EXERCISE DESCRIPTION: Leave out the pictures, and retype the remaining data exactly.

Pixel coordinate grounding data:
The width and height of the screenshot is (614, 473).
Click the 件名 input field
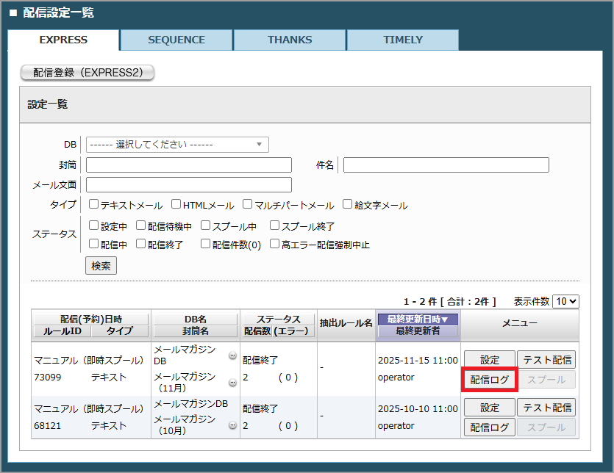[x=446, y=165]
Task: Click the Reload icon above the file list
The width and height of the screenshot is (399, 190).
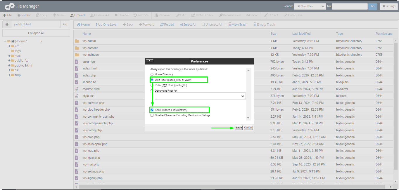Action: (x=167, y=24)
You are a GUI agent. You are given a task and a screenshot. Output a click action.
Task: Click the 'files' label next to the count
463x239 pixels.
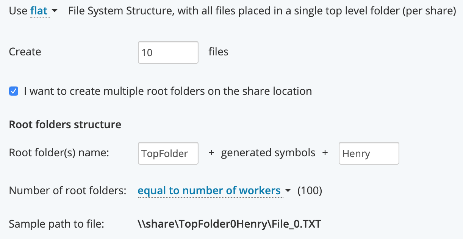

RESPONSE BOX:
The width and height of the screenshot is (614, 473).
Click the 件名 input field
[x=446, y=165]
Task: Click the Reload icon above the file list
The width and height of the screenshot is (399, 190).
Action: (x=167, y=24)
You are a GUI agent. You are given a task and a screenshot. Output a click action.
Task: Click the 'files' label next to the count
463x239 pixels.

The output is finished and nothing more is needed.